Many people will take vitamin and supplements while dieting. Note, however, that they are supplements. You shouldn’t be popping those pills because your fad diet has got you eating nothing but cucumbers, because they aren’t designed to replace real food.
That being said, supplements can be a very important part of your diet, and the Harvard School of Public Health strongly recommends taking a daily multivitamin to make up for common deficiencies. The vitamins most often lacking in the normal diet are: folic acid, vitamin B6, vitamin B12, vitamin D, and vitamin E.
When choosing a supplement, try to get one from a natural source since they contain trace elements that make them easier to absorb by the body. Doctors also recommend taking a vitamin B complex (a combination of several or even all B vitamins) rather than individual doses. Some of the most important vitamins and minerals are:
- Vitamin D. Research repeatedly proves that it keeps the bones healthy and prevents fractures. Some studies even say that it prevents prostate, breast, colon and other cancers.
- Folic Acid. Aside from preventing some forms of cancers and fighting heart disease, it is required for pregnant women because of its prevention of birth defects like spina bifida.
- Vitamin C. It prevents scurvy, infections, helps in the production for collagen (use it to keep wrinkles at bay!), and is crucial for healthy teeth, bones, and gums.
- Vitamin E. Some studies show that vitamin E can help prevent heart disease, although further research needs to be done.
- Vitamin K. Not only is this important for blood clotting, it helps build bone mass.
- Antioxidants. Helps destroy free radicals, the culprits behind the development of cancer cells. Some studies also say that the combination of antioxidants, fiber and minerals found in fresh fruits and vegetables and whole grains can prevent several chronic diseases.
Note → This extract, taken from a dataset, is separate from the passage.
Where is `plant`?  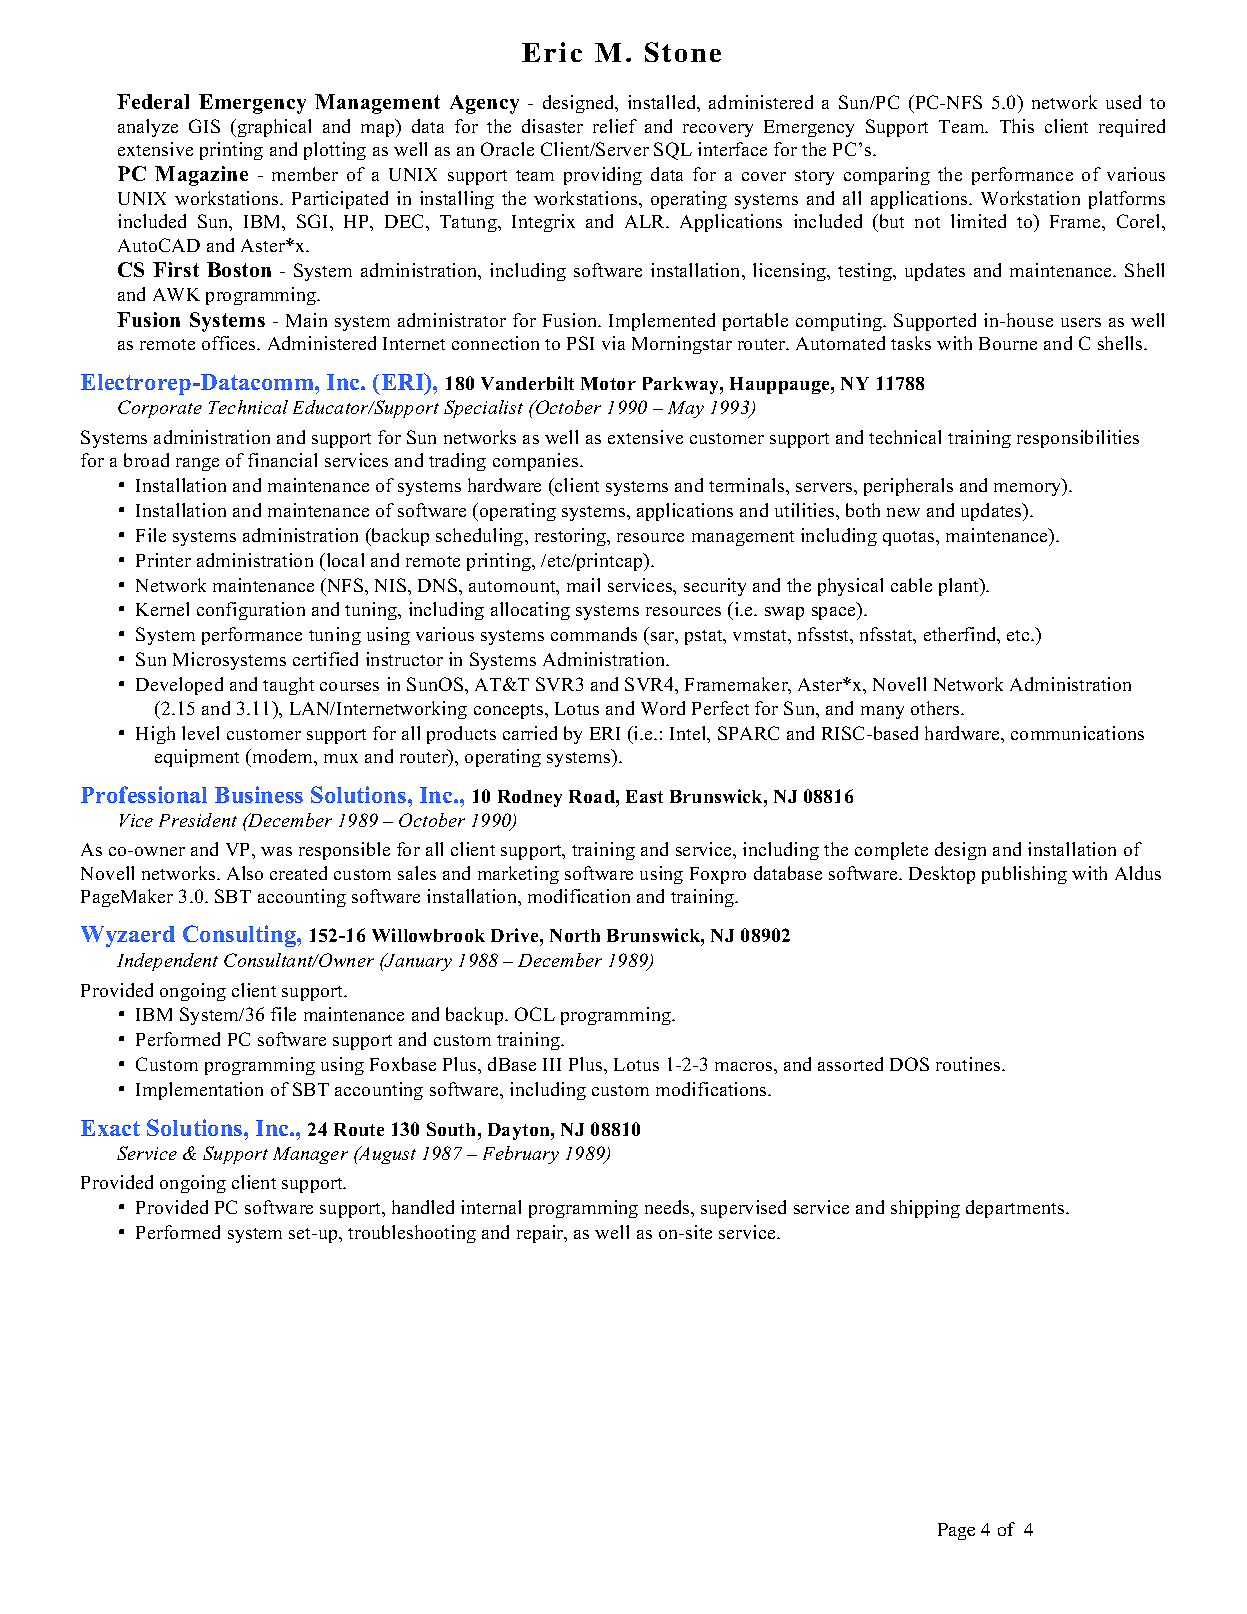 plant is located at coordinates (960, 587).
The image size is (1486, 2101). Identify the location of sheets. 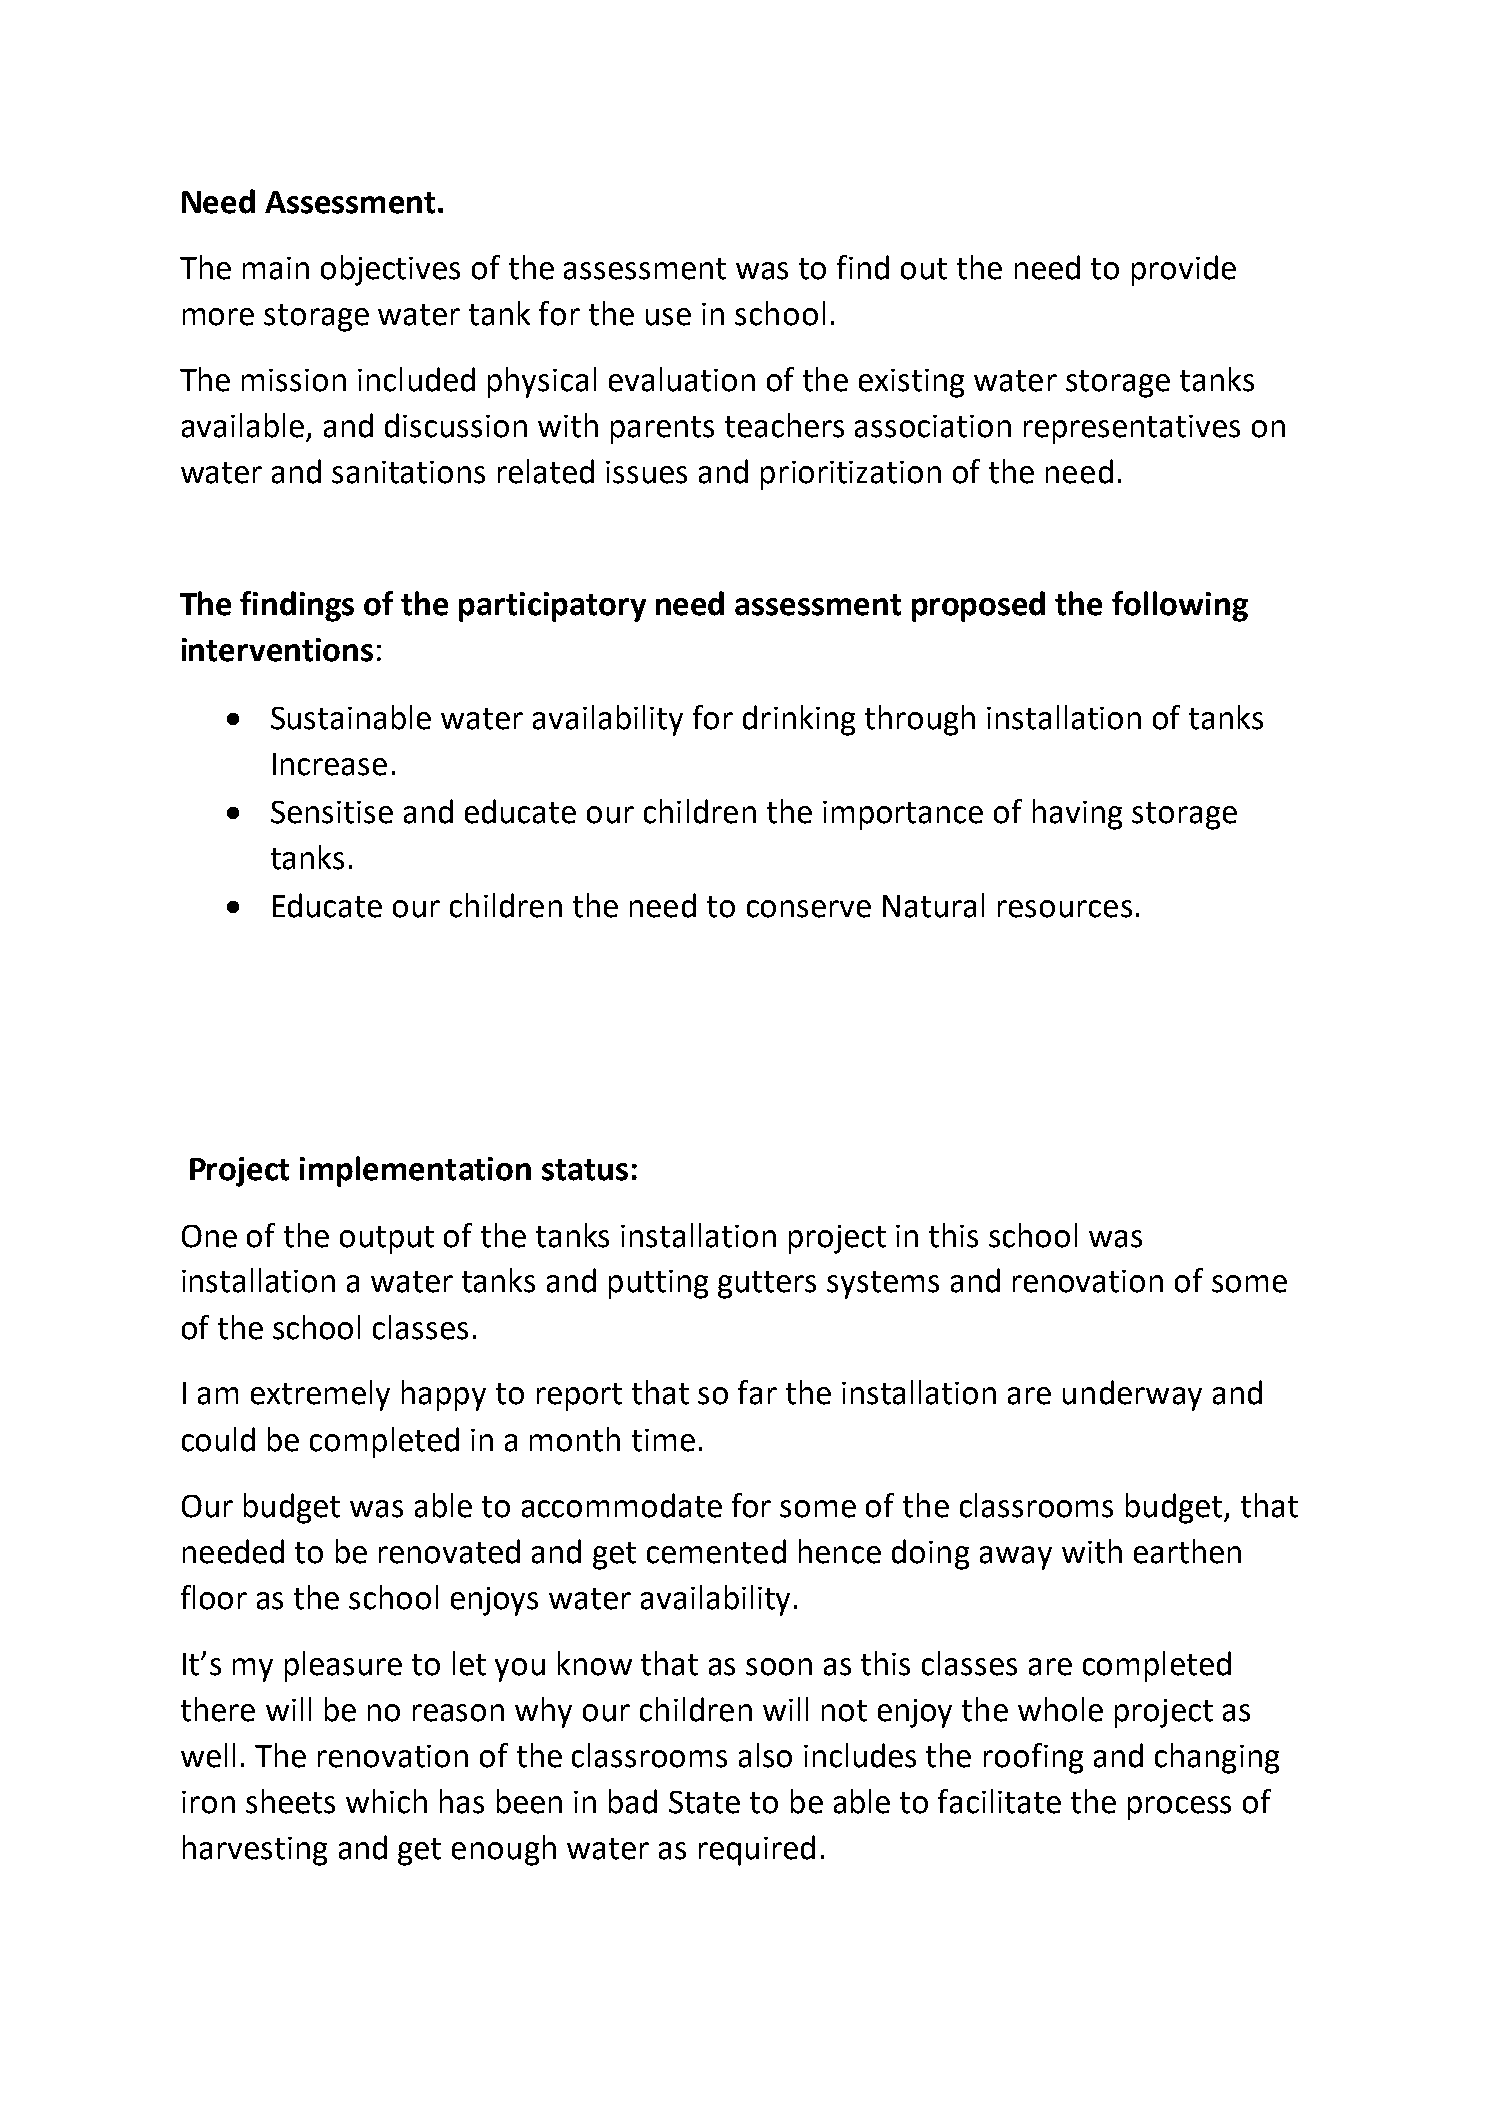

While vitamin supplements are part of a healthy diet, they shouldn’t be confused with those that trigger chemical reactions to directly help you lose the weight. The fat burners or calorie converters are not only expensive, but many of them don’t have any proven claims. To protect you against supplement scams and frauds, always:
- Read the label. Look for active ingredients, serving side, and the amount of nutrients per serving. Other important information includes safe use and expiration dates.
- Look for lab approval. Check if it has met the standards for strength, purity, disintegration and dissolution.
- Avoid mega doses. A vitamin that contains 100% daily amount of all recommended vitamins and minerals is better than one that contains 500% of one and 20% of another. The only exception to the rule is calcium, because a 100% daily recommended value of calcium is too much to put into one serving.
- Choose natural over synthetic. They may cost more, but are easier for the body to absorb.
- Check with your doctor. You need to know if the supplement has any contraindications against your medication or pre-existing health conditions.